A product of foreign coaching, Chinese snowboarder Liu Jiayu won a silver medal in the women's halfpipe on Feb 13 to bring home China's first snowboarding Olympic medal, with a high-flying, multi-twist run honed by Finnish trainer Timo-Pekka Koskela.

Liu's fluent English and easygoing manner also made her a darling for media worldwide after the race.

"This is the culture of snowboarding. Having spent so long training overseas with girls from other countries, I've learned to just enjoy the sport and myself every time I run," said Liu, who finished fourth at the Vancouver Games in 2010.

Foreign know-how has also helped China expand participation to sports it never had entered before, such as sliding event skeleton.

Guided by retired Olympic silver medalist Jeff Pain of Canada, Geng Wenqiang, a former long jumper, became the first Chinese to qualify for the Olympics in this one-man, rudderless sledding discipline and advanced to the final run to finish 13th among 30 competitors in Pyeongchang. China's two-man and four-man bobsled teams also qualified for the Olympics for the first time in Pyeongchang, coached by Australian Heath Spence.

"My coach Jeff really helped me to understand the sport quicker, so I raced at my Olympic debut better than expected," said Geng, who joined the newly established national program through a cross-sport talent selection in 2015.
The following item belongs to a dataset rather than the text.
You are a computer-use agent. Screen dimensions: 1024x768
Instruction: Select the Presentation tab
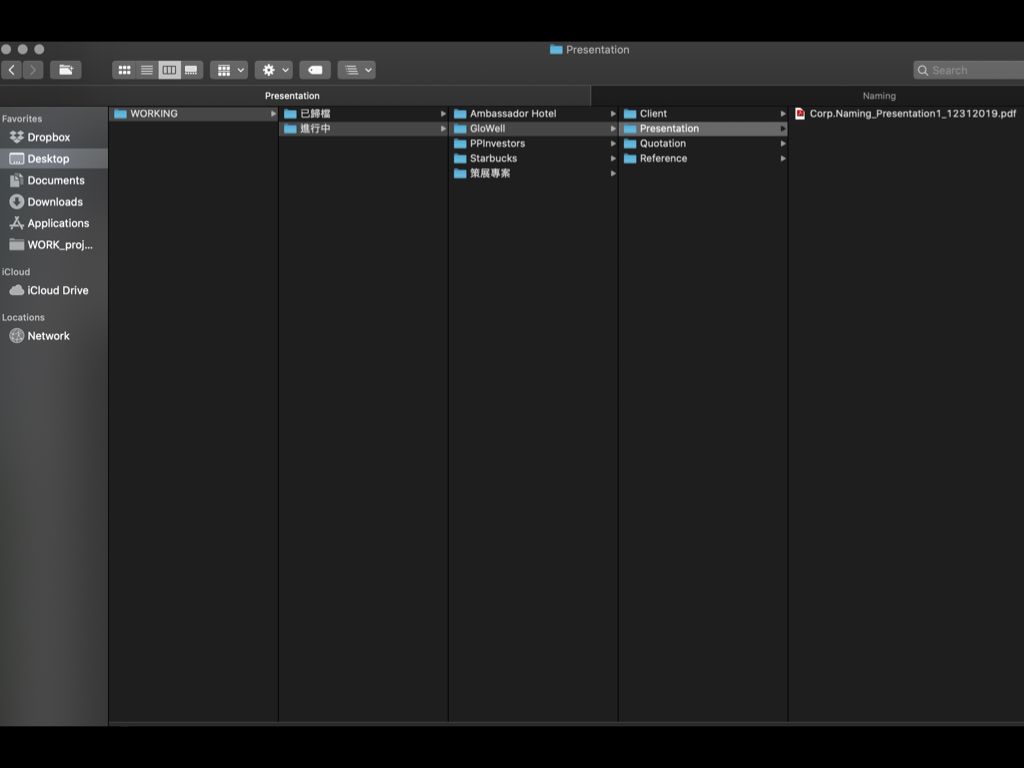(292, 96)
In freestyle skiing halfpipe, Zhang Kexin, 15, finished ninth in Pyeongchang after winning her first try at a World Cup event in Zhangjiakou, Hebei province, in December with Spanish-Canadian Mauro Nunez nursing the young team only put together in April 2016.
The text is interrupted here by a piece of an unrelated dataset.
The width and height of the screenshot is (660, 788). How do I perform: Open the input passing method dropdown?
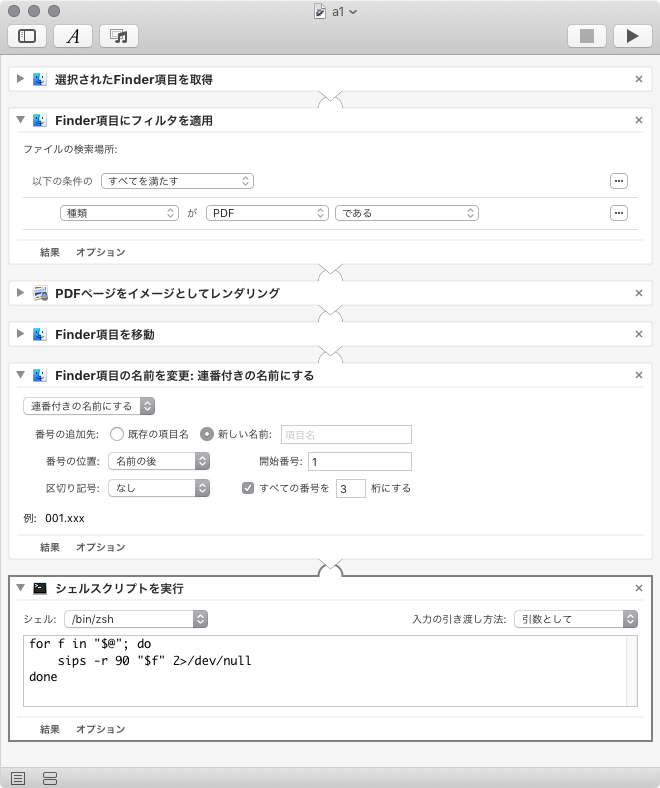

Zhang's victory in Hebei made her the second-youngest female skier in the world to win a World Cup title at 15 years, 200 days old, just one day older than Anais Caradeux of France, who did so in January 2006.

Missing links in the chain

Despite the encouraging improvements in Pyeongchang, the winning formula needs more ingredients to produce expected results at the 2022 Beijing Olympics, according to foreign coaches.

"The system doesn't quite understand skeleton yet," said Pain, who was hired for the Chinese bobsled and skeleton team in 2016.

"A team wins medals in this sport, not just one pilot. There should be a doctor, a physiotherapist, a coach and a manager. Our team at the moment is very small. We have to add a lot of missing pieces, absolutely," said Pain, who won silver in the highly technical event at the 2006 Torino Winter Olympics.

The relatively closed sports talent-cultivating system in China, with less all-around education offered than athletic training, also has posed a challenge for elevating to the next level, said Peter Kolder, a Dutch long-track speed skating coach hired for the Chinese youth team.

"It's not only about training," said Kolder, a former mentor of Dutch four-time Olympic champion skater Sven Kramer. "Speed skating is not an easy sport, which technically requires a lot of knowledge about biology or biomechanics. The athletes have to receive more education to understand it so they train smarter and better."

Citing examples of China's strong sports such as table tennis, which attracts foreigners to train and play in the Chinese league, experts have suggested that the Chinese skiers should likewise stay more with their counterparts in the heart of winter sports.

China's cross-country skiing coach Kristiansen said he has proposed a talent-improving plan centered on a training program in Europe to the Chinese governing body after a four-month fruitful camp in Finland leading up to the Pyeongchang Games.

The easier access to better training facilities and the exchange with world leaders in the mainstream circle of the sport will lift China quicker from a rookie to a competitor, said Kristiansen, 48.

"What is the issue in this sport is that it's breathing and living in Europe. That means we probably should spend more time there. We need to overstep some climbs on the stairs," said Kristiansen, the former national team coach of Estonia and Norway.

Although finishing 36th in the women's 10km free, Chinese skier Li Xin narrowed her time gap with the winner in Pyeongchang to about two minutes and 40 seconds from five minutes at a World Cup event in Finland in November after the Europe training camp.

"We are kind of realistically oriented with both feet on the ground. But I believe there is a hope for the future toward 2022," Kristiansen said.